L’opposition proposait une liste beaucoup plus longue, qui incluait notamment Revenu Québec, parce que l’agence a aussi subi une fuite de données personnelles. Le gouvernement Legault leur a opposé une fin de non-recevoir.

«Ça, c’est comme si on faisait une enquête sur le sang contaminé et on n’appelle pas Héma Québec. Revenu Québec, c’est le plus gros collecteur de renseignements personnels au Québec», a rappelé M. Marissal.

Il déplore également que la liste du gouvernement exclut les groupes de défense des consommateurs. «Ce n’est pas Desjardins, la victime. Ce sont les membres de Desjardins qui […] se sont fait voler [leurs] données personnelles.»
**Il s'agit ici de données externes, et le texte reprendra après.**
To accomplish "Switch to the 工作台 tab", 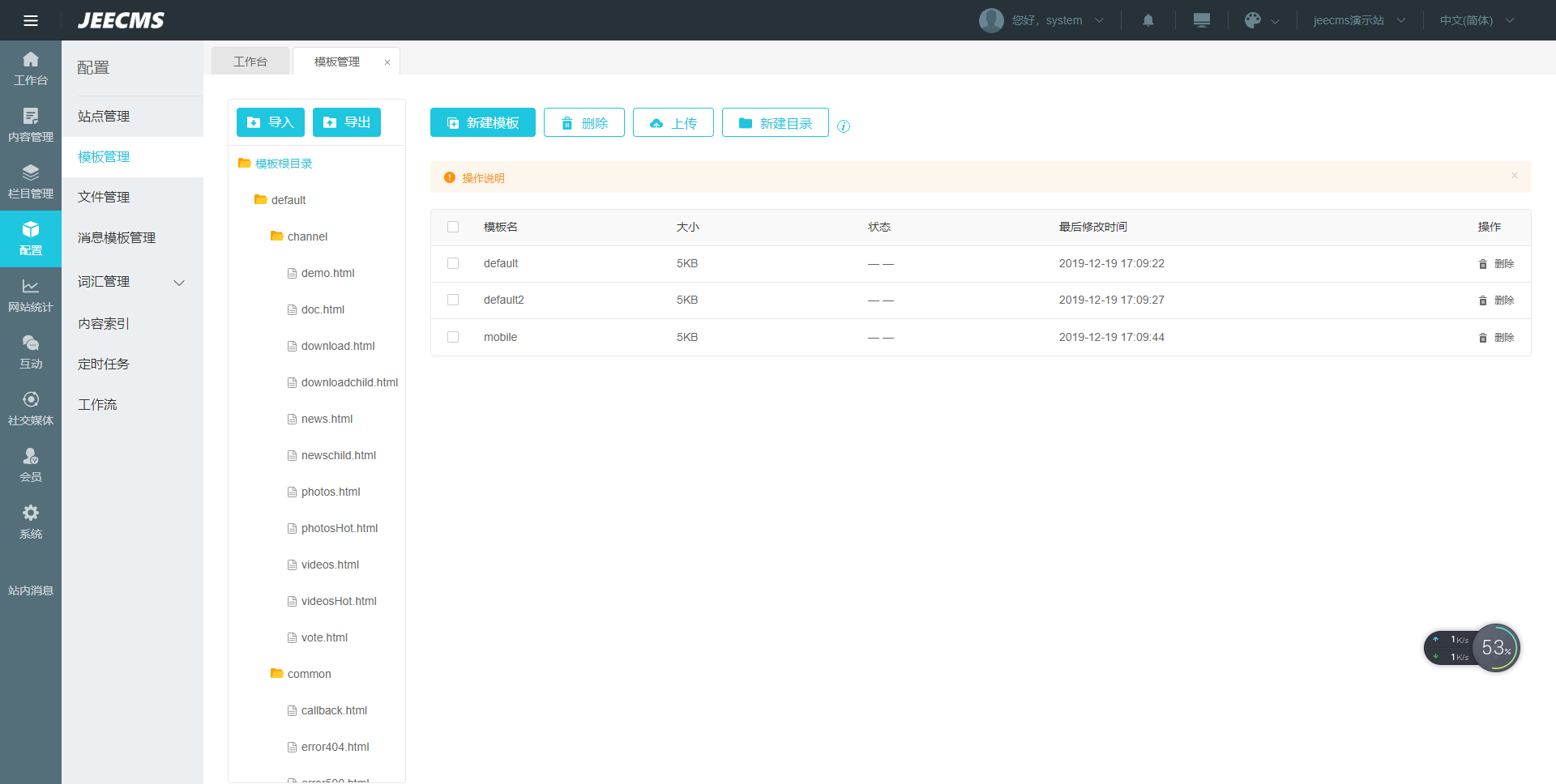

Plusieurs experts en matière de cybersécurité et de fraude doivent également être entendus, poursuit le député libéral Carlos Leitao. En mêlée de presse, il a dénoncé les méthodes «cavalières» du leader du gouvernement, Simon Jolin-Barrette, qui «veut consulter, mais consulter selon ses propres termes».

«Le Simon Jolin-Barrette 2.0, c’est le même Simon Jolin-Barrette», a-t-il affirmé.

Selon Pascal Bérubé, le gouvernement a perdu «beaucoup de temps» en ne prenant pas le dossier Desjardins «au sérieux». «Les Québécois se sont fait voler leurs données et on ferait un compromis? […] Qu’on entende l’ensemble des acteurs qui sont touchés», a-t-il tonné.

Pas «raisonnables», réplique Legault

Le premier ministre François Legault soutient avoir toujours voulu entendre le Mouvement Desjardins sur ce qui a provoqué la fuite de données personnelles.

Or, les partis d’opposition n’ont pas été «raisonnables» en exigeant une commission élargie, a-t-il affirmé. Au bureau du leader, on prétend avoir dû «sonner la fin de la récréation» en imposant une liste de six intervenants.

«Moi, je pense que l’important, c’est d’écouter Desjardins», a déclaré M. Legault en mêlée de presse, mercredi, en ajoutant que trois de ses ministres travaillent sur des projets de loi pour assurer la protection des données personnelles des Québécois.

Par ailleurs, M. Legault a insisté sur le fait qu’en un an son gouvernement ait accepté davantage de mandats d’initiative que le gouvernement libéral en quatre ans.